4. Water Framework Directive Assessment
The EC Water Framework Directive (WFD), which came into force on 22 December 2000, establishes a new, integrated approach to the protection, improvement and sustainable use of Europe's rivers, lakes, estuaries, coastal waters and groundwater. It introduced new, broader ecological objectives, designed to protect and, where necessary, restore the structure and function of aquatic ecosystems. It is implemented by the Environment Agency.
The WFD is particularly relevant for projects involving dredging or the disposal of dredged material at sea. The Water Framework Directive applies in estuaries and in coastal waters out to one nautical mile from low water. The Environment Agency has produced Guidance on Marine dredging for compliance with the Water Framework Directive.

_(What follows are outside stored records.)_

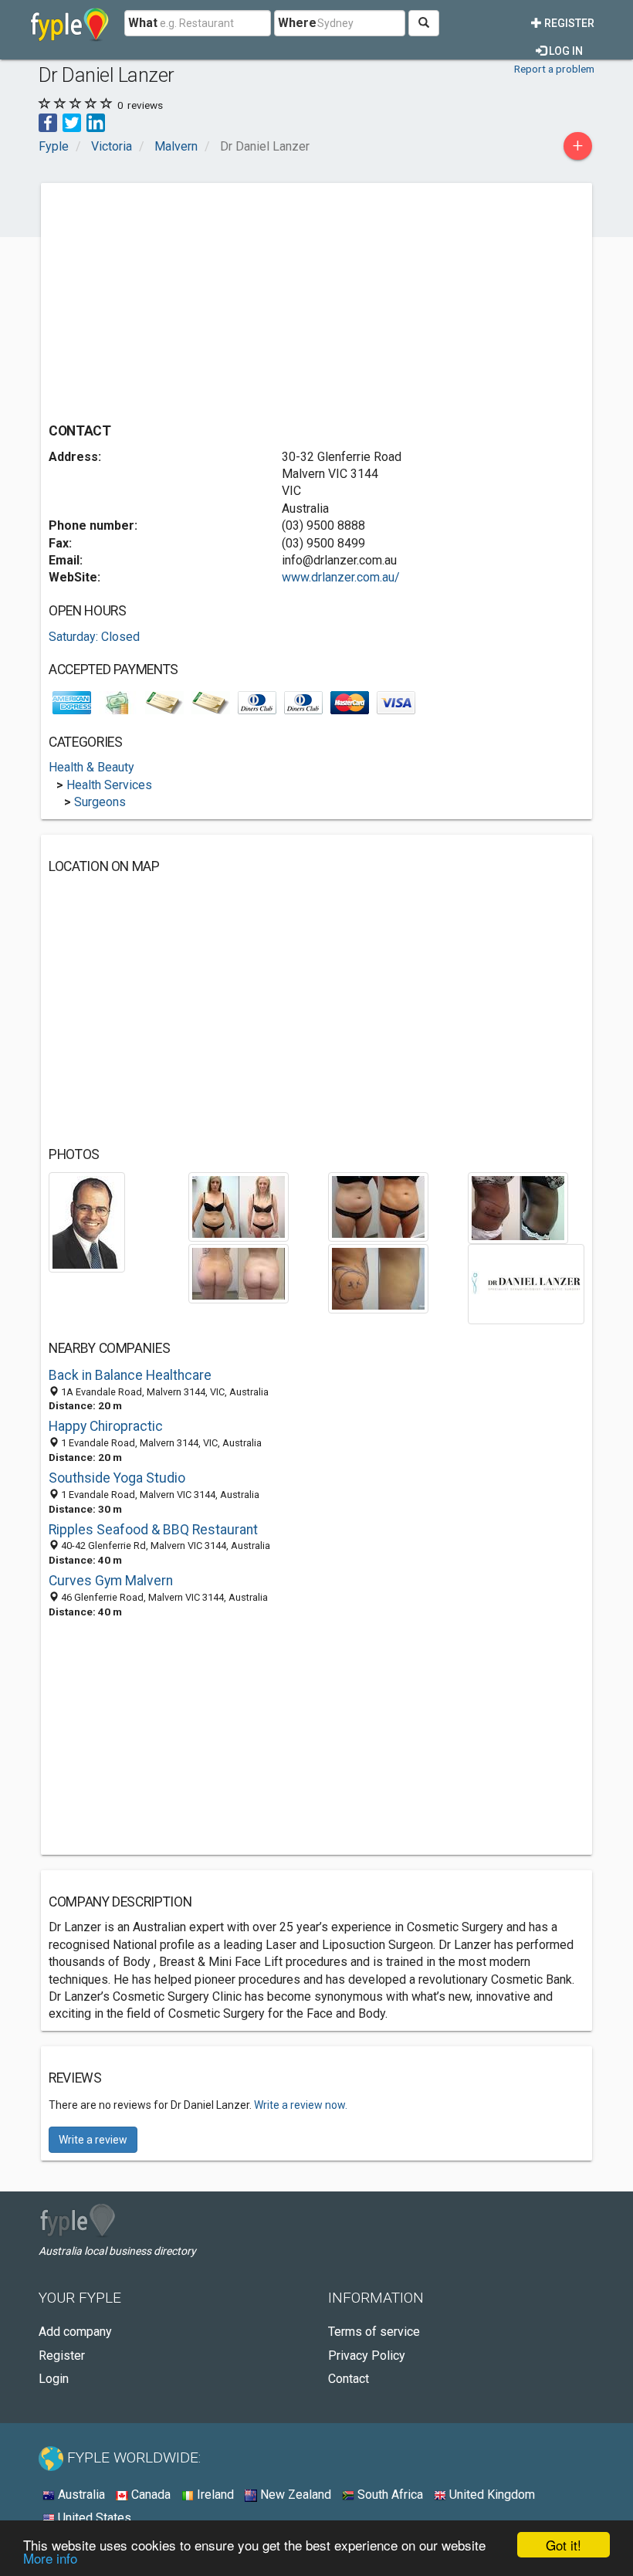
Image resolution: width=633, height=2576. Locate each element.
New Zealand (294, 2494)
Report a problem (554, 69)
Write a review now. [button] (300, 2105)
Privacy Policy (366, 2355)
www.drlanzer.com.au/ (341, 577)
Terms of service (374, 2331)
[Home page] (70, 23)
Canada (149, 2494)
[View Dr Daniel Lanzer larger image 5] (238, 1273)
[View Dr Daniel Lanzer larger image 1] (87, 1221)
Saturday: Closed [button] (94, 636)
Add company (75, 2331)
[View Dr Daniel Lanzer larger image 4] (518, 1207)
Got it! (563, 2544)
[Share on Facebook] (48, 121)
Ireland (214, 2494)
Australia (80, 2494)
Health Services (109, 785)
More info (50, 2558)
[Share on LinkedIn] (95, 121)
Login (54, 2378)
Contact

The Environment Agency has recommended that decision setting policy, including large-scale plans such as Shoreline Management Plans (SMPs), take account of the requirements of the Directive. It has published ‘Water Framework Directive Guidance for the Assessment of SMPs’. This guidance describes the methodology for assessing the potential hydromorphological change and consequent ecological impact of SMP policies and ensuring that SMP policy setting takes account of the Directive.
The Directive also introduced a river basin management planning system which is a mechanism for ensuring the integrated management of: groundwater; rivers; canals; lakes; reservoirs; estuaries and other brackish waters; coastal waters; and the water needs of terrestrial ecosystems that depend on groundwater, such as wetlands. The Solent lies within the South East River Basin Management Plan.
Examples of WFD Assessment in the Solent
5. Design and Access Statement
A design and access (DAS) statement is a short report accompanying and supporting a planning application. It explains the design principles and concepts that have been applied to particular aspects of the proposal – these are the amount, layout, scale, landscaping and appearance of the development.